Turning 30 is a big milestone in anyone’s life. If you are about to turn 30 or are in your late twenties, it is time to start ‘adulting’, and take a look at your financial portfolio. Ideally, most of the groundwork for a good financial future should be laid down in your 20’s but if you have not don’t worry. It is never too late to pave the way to a new financial future.
When you are about to hit the big 30, there are lots of things that may change. You might not have the freedom that you had in your 20s. Let’s, face it, things change. And, it is in your hand to make the change a good one. Do not take your money for granted because you never know what life will throw at you.
Here is a List of Useful Tips:
1. See where your money is going: One of the first things that every person in this age group should do is to keep a track of spending. It is very easy to lose a track on things, especially when you are young. This is why it is good to lay out a solid expense tracking mechanism. For this you can:
- Divide all expenses into various categories such as rent, food, utility bills, travel, entertainment, etc
- Then, take a look at the area where you are spending more than what you should be
- Chalk out a practical budget every month and stick to it
2. Ask for a raise: Not many people know that it is good to negotiate their pay check — be it at a new job or an existing one. Remember, if you do not ask for something, you do not get it. A pay jump at this stage in life can significantly improve your earnings at a later stage in life, especially during retirement. But remember, you should look desperate and should be very confident when you are making a move. Here are some things to keep in mind:
- Take on more responsibility and ask for a higher pay check
- If things don’t work out with your current employer do not get disheartened, there are many opportunities out there
- Be prepared for a no
3. Pay your credit card bills on time: It is very important to make sure you are not accumulating bad debt. So, ensure you are making credit card bill payments on time. There are different ways to pay an outstanding credit card bill such as net banking and NEFT. For example, if you have an ICICI credit card and a SBI savings account, you can still pay your credit card bill through NEFT. All you need to known is the SBI IFSC code for credit card. Other net banking services will also be available through SBI’s YONO app.

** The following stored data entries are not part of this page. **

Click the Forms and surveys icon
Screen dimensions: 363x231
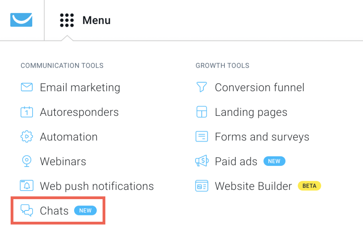tap(202, 137)
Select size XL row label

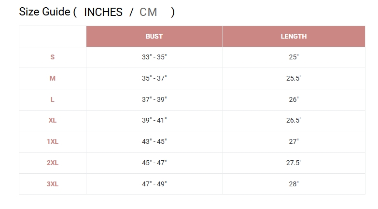pyautogui.click(x=53, y=120)
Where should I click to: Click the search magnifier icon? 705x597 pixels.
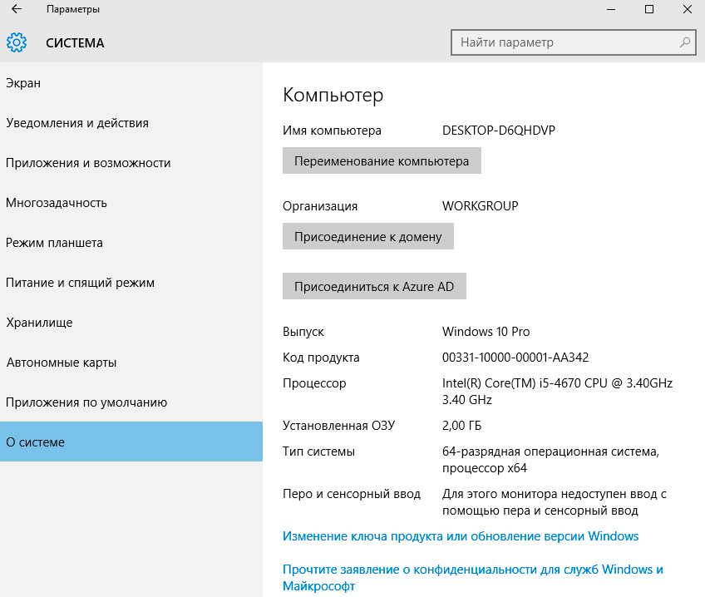tap(684, 42)
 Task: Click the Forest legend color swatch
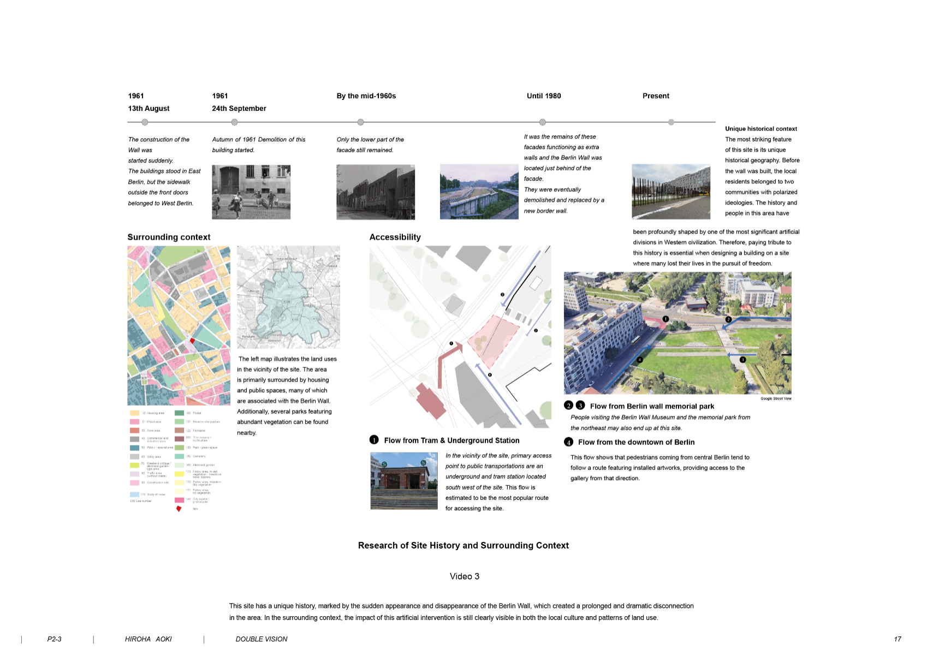click(x=179, y=413)
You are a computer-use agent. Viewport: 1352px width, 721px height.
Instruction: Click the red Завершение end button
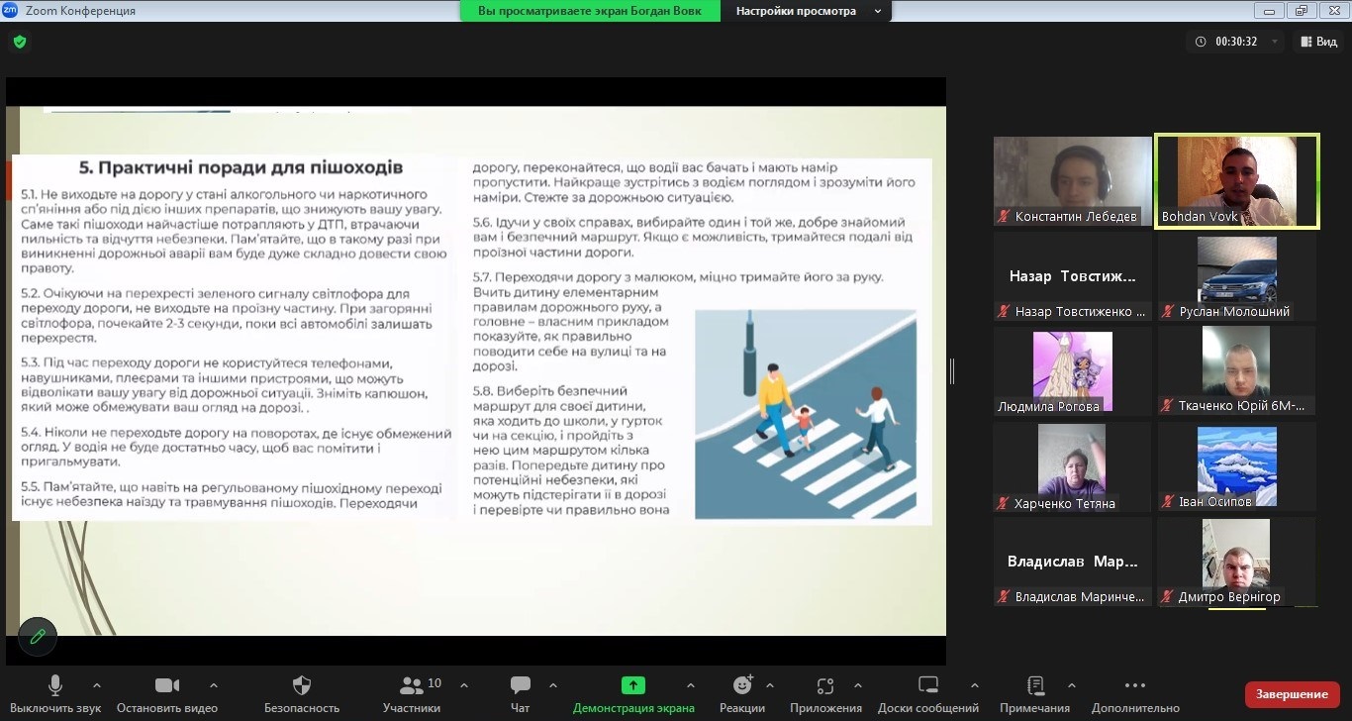click(1292, 694)
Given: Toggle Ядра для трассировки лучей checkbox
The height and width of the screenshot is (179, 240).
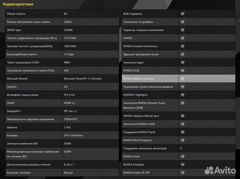Looking at the screenshot, I should (x=182, y=54).
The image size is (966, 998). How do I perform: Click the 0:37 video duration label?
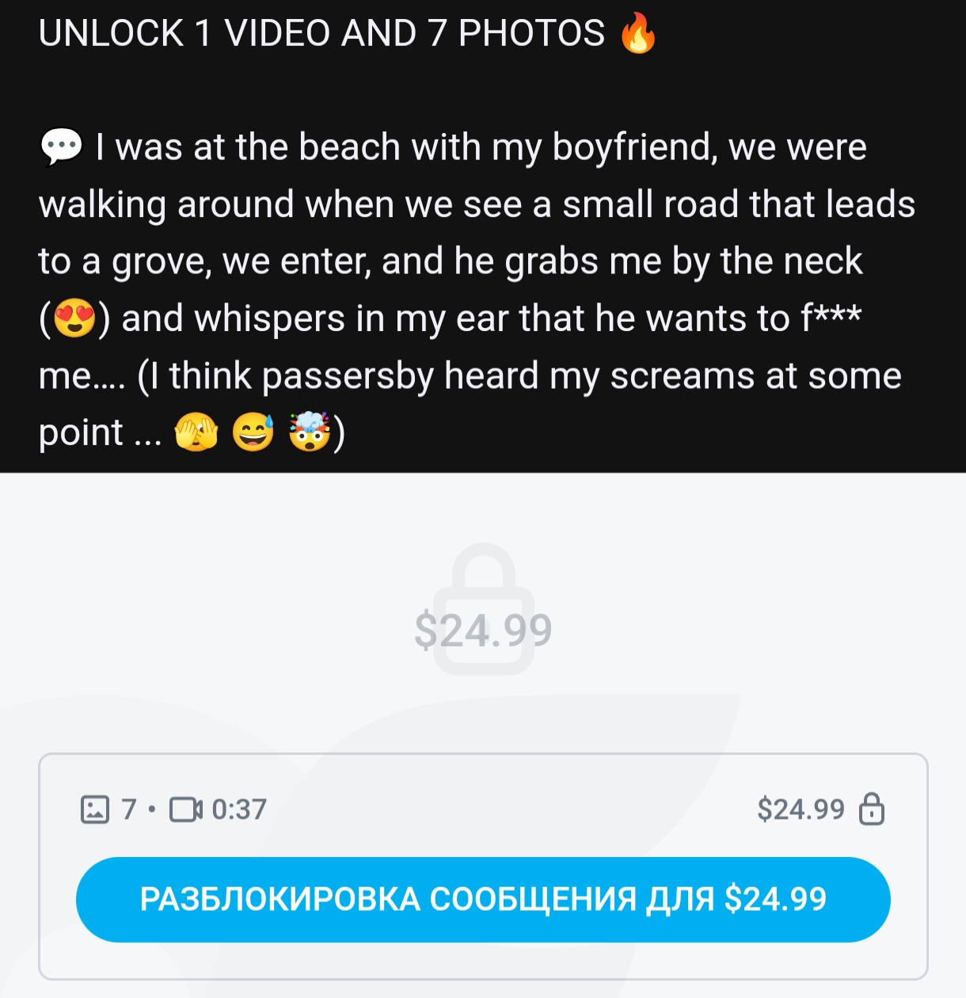(x=239, y=809)
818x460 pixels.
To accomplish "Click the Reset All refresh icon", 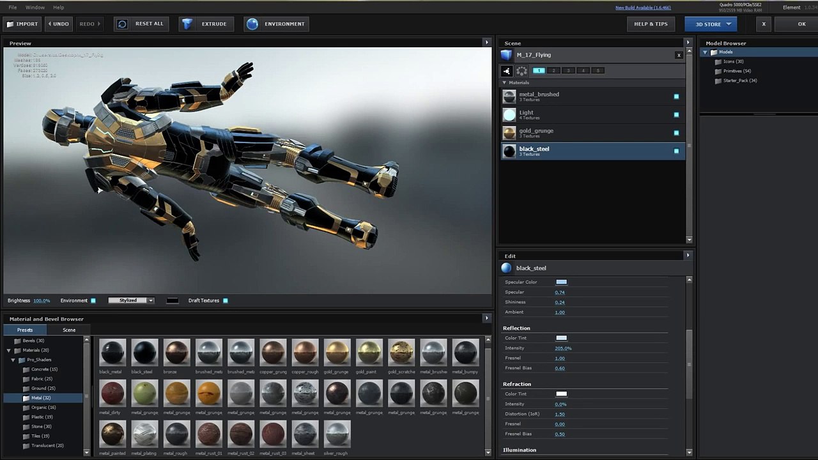I will coord(122,24).
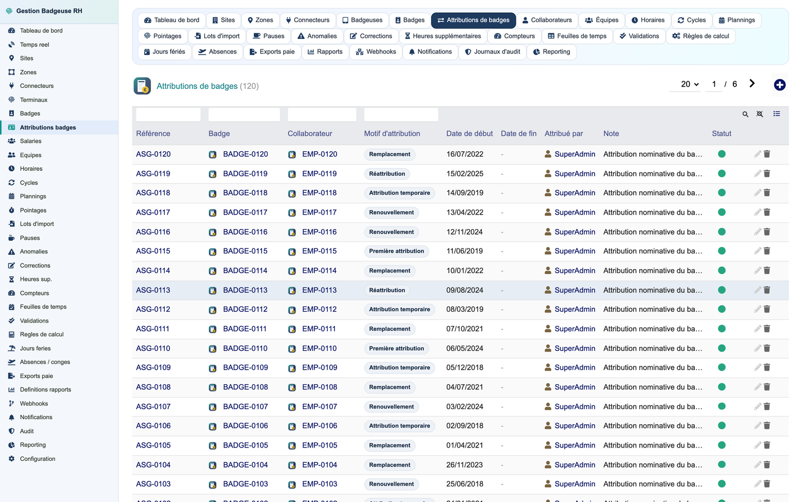The height and width of the screenshot is (502, 804).
Task: Click the next page chevron arrow
Action: [x=752, y=83]
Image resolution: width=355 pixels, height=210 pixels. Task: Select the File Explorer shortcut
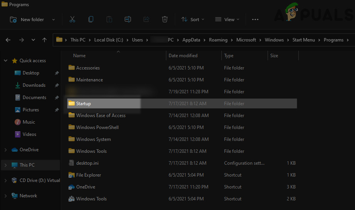[x=88, y=175]
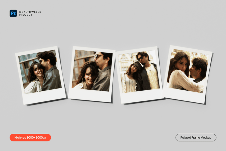This screenshot has height=151, width=226.
Task: Click the Polaroid Frame Mockup outlined button
Action: 196,137
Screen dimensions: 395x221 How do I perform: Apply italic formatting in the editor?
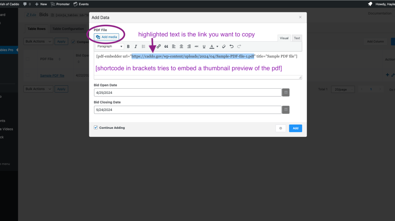tap(136, 46)
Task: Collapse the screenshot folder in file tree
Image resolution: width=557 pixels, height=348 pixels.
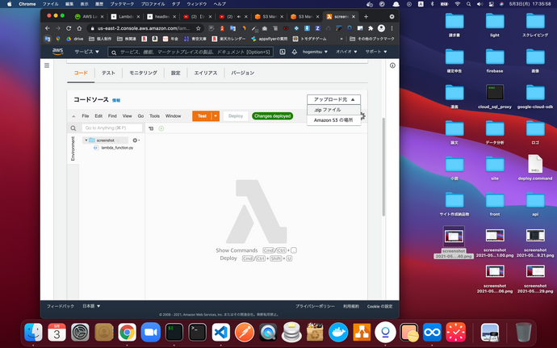Action: [86, 140]
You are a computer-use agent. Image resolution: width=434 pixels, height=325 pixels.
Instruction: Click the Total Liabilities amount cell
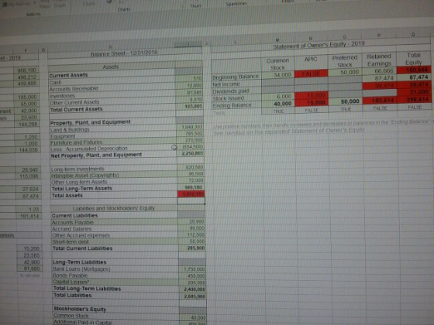193,296

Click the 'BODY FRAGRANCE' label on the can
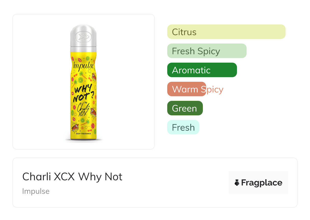[x=83, y=133]
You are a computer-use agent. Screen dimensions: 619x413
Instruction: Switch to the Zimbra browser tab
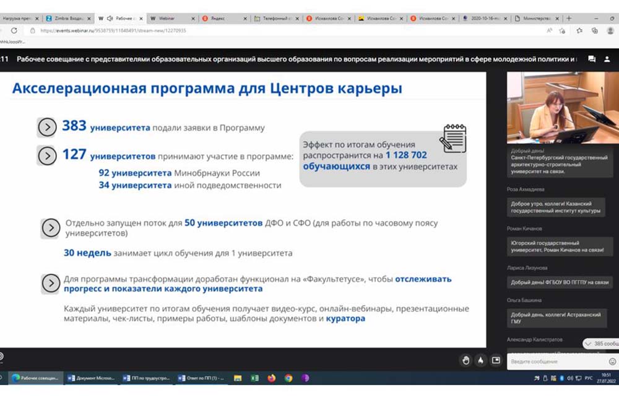pos(68,19)
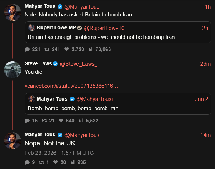Click the heart icon with 20 likes
Image resolution: width=215 pixels, height=169 pixels.
coord(56,162)
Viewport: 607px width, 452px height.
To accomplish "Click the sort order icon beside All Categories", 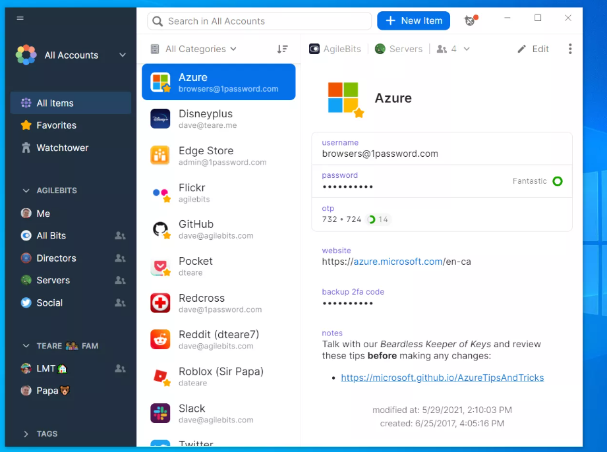I will [x=283, y=49].
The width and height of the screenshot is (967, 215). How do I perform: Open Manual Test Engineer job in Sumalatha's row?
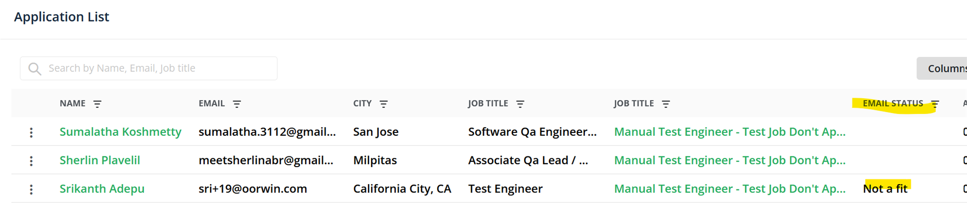click(730, 132)
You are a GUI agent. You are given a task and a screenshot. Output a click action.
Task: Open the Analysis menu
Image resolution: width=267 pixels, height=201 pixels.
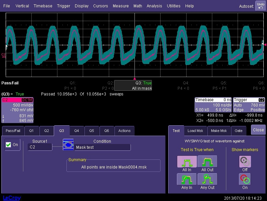point(154,6)
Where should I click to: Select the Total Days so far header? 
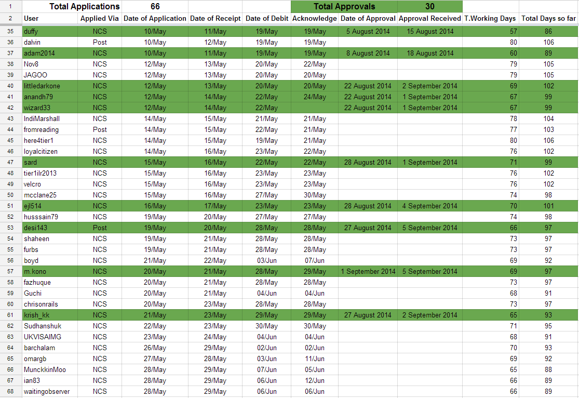[x=548, y=18]
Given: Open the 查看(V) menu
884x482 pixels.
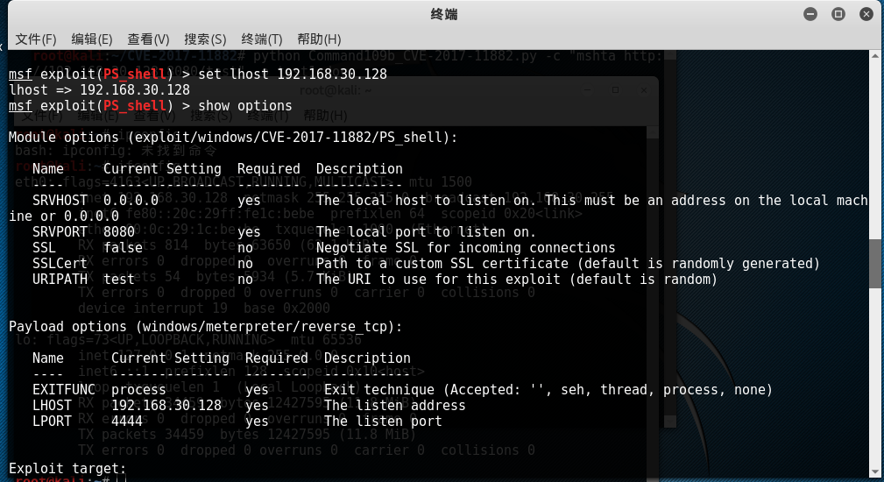Looking at the screenshot, I should click(148, 39).
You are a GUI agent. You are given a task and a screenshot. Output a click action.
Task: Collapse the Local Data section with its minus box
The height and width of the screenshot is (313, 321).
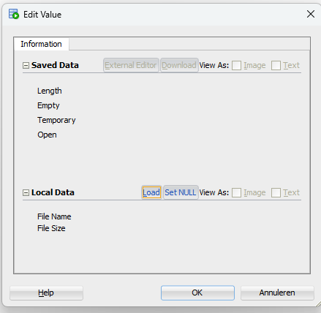(26, 193)
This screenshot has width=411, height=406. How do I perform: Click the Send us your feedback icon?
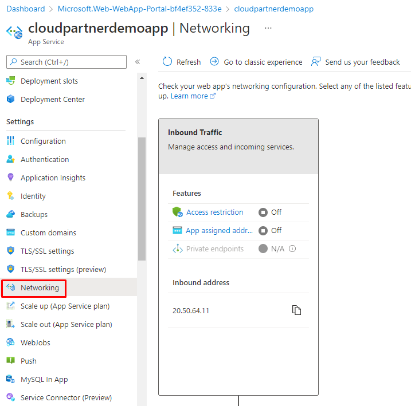point(316,62)
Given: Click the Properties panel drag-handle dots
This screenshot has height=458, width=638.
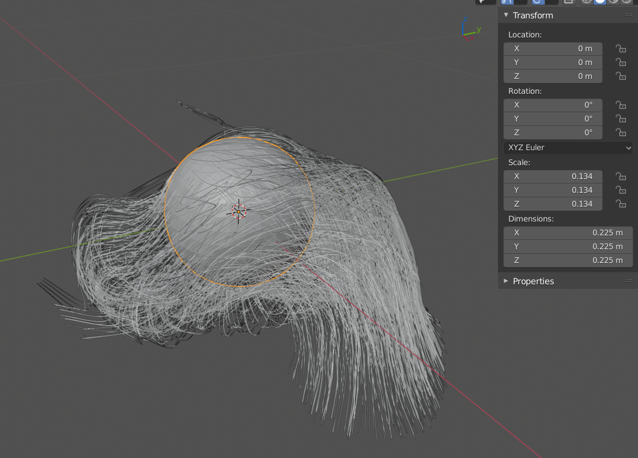Looking at the screenshot, I should 629,281.
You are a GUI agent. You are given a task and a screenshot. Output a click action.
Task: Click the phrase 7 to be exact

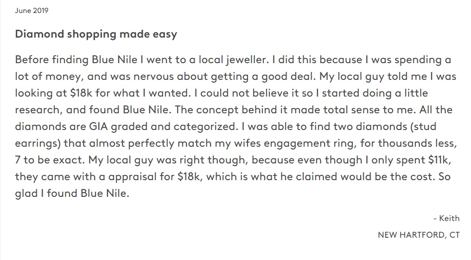click(49, 160)
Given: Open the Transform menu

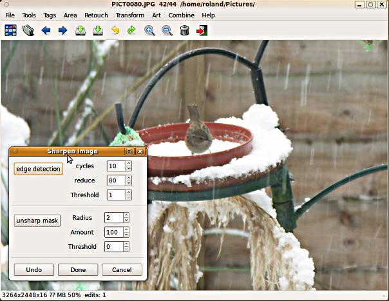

4. Renting Vs buying: Another thing that is very important to keep in mind is housing. If you are currently renting, it is high time you think of getting your own home. If you have a stable job, it is better to buy a home of your own. There are many home loan options available and financial experts say that paying home loan EMIs are far better than paying rent. The logic here is why pay rent, when you can pay the same as home loan EMI and build an asset class for yourself. It is wise to also to start saving for a home loan down payment.
5. Lifestyle choices: In the end it all boils down to lifestyle choices. Would you rather take a cab or take public transportation? Would you order takeaway everyday or cook food? Is that morning run to that expensive cafe necessary? The choices that we make every day, determine how much we have left in our pockets at the end of the month, and quite literally.
6. Start planning your investments: Your money will not multiply and pay you back unless you make it do so. Just keeping money idle in a savings bank account is as good as spending it. So, the first thing that you need to do before you turn 30 is to start planning your investment portfolio. Begin with small risk-free investments such as recurring deposits or fixed deposits. You can also think of options like mutual funds or Systematic Investment Plans (SIPs). The key here is to choose investments that will fit into your life and that will eventually help you meet your investment goals.
7. Use technology: There are a number of financial apps that have been launched in the market. These help keep a regular and systematic watch over your spending. Not just this. Many apps will also help you make investment decisions by giving you tips based on your financial portfolio and expenses.
8. Plan for the long run: While we all think of savings, remember that it is also wise to make some long-term investments. This means that you will have to plan for retirement. You can also invest in SIPs for the long-term by choosing a tenure that is around 10 to 15 years. Public Provident Funds are also a good option.
9. Don’t forget to plan taxes: Most young people tend to not do tax planning. This is one of the biggest drawbacks that will dent a big hole in your pocket. Sit down and see where you can make tax savings investments. There are many options such as mutual funds or even fixed deposits.
10. Save in categories: There is one way of living life — demarcating it into various categories. The same applies to finances. Segregate according to various expense and saving categories such as for travel, food, retirement, health, education, emergency fund etc. For example, put aside a set sum of money every month for a vacation that you want to take later in the year. Even if you save Rs.10, 000 per month, in twelve months you will have Rs.1,20,000.
11. Credit score: It won’t hurt to keep a tab on your credit score. This will greatly determine what type of credit you will have access to in the future. So, the advice is to be careful and keep a close watch on what you splurge on. It is often tempting to just swipe that credit card mindlessly and buy all the shiny things that you see at the mall or on your online shopping cart. Bad debt can literally ruin your financial future, so think twice before making any type of purchase decision.